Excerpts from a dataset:
────────────────

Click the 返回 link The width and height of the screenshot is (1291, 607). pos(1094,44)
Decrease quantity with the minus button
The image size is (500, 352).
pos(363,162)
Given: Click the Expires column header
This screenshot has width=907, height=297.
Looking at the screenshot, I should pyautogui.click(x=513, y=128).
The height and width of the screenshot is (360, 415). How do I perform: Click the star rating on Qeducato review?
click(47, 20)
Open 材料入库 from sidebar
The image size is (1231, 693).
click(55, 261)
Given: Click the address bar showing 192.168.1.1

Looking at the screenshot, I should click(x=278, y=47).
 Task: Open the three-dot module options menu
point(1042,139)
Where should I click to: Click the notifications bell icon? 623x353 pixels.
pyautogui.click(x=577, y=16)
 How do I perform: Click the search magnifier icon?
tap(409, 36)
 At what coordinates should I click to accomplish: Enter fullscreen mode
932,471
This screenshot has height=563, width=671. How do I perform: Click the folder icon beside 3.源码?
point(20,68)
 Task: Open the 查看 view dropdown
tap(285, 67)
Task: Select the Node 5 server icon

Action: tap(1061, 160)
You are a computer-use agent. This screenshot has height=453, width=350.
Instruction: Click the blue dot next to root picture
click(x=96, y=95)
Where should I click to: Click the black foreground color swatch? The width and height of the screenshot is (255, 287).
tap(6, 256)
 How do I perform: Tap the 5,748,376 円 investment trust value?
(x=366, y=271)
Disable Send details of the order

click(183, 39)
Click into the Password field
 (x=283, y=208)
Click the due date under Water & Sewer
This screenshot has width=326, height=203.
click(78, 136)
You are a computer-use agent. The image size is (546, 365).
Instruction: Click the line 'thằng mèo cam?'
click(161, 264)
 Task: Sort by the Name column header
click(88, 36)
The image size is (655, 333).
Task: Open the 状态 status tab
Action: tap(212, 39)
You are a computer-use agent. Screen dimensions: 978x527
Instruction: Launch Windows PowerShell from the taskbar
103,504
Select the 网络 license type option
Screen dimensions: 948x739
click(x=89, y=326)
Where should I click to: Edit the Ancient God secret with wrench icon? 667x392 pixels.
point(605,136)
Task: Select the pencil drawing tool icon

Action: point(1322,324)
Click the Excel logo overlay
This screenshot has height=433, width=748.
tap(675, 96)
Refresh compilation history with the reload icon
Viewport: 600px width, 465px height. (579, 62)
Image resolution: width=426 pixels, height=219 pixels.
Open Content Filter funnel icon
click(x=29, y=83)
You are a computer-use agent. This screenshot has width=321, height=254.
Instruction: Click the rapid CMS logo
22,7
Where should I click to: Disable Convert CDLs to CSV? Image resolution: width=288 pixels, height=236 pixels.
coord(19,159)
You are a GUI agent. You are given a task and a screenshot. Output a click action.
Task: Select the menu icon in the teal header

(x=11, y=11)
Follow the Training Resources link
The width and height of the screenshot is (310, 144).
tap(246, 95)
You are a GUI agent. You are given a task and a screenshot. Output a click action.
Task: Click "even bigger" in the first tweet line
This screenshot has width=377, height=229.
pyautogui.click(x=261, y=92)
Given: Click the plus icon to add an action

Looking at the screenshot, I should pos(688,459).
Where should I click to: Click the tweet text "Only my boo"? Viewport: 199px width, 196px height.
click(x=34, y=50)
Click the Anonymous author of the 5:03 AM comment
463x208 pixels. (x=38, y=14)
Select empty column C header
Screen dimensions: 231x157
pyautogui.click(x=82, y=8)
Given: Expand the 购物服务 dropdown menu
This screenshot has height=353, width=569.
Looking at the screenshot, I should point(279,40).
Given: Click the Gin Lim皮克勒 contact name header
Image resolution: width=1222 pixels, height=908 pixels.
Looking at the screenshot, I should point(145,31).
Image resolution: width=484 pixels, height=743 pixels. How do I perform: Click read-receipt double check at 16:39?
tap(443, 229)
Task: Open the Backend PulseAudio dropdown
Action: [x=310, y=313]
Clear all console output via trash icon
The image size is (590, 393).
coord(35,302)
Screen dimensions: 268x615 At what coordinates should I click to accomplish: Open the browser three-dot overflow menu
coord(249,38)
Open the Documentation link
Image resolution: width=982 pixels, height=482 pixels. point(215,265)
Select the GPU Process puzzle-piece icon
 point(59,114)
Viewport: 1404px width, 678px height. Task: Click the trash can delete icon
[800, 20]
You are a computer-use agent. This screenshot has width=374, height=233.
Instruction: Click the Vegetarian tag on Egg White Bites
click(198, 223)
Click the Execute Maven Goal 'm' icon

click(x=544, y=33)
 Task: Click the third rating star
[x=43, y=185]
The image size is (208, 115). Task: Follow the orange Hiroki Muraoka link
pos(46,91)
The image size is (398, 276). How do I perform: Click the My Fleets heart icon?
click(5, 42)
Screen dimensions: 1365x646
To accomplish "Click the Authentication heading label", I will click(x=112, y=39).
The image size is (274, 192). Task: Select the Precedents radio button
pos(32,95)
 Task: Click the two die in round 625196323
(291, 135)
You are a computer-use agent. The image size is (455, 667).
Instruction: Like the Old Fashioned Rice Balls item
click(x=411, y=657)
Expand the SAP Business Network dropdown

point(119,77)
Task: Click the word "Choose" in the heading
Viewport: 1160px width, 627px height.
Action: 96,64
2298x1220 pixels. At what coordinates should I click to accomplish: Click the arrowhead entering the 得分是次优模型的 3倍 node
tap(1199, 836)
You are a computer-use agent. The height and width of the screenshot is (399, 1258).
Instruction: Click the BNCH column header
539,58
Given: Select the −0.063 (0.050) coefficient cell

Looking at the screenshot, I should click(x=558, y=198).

────────────────

*INSTRUCTIONS TO FOLLOW:*
Copy out the lines of the data where the word "heading" can be found.

*EXERCISE OUTPUT:*
To accomplish "Click the Authentication heading label", I will click(x=112, y=39).
Task: Click the word "Choose" in the heading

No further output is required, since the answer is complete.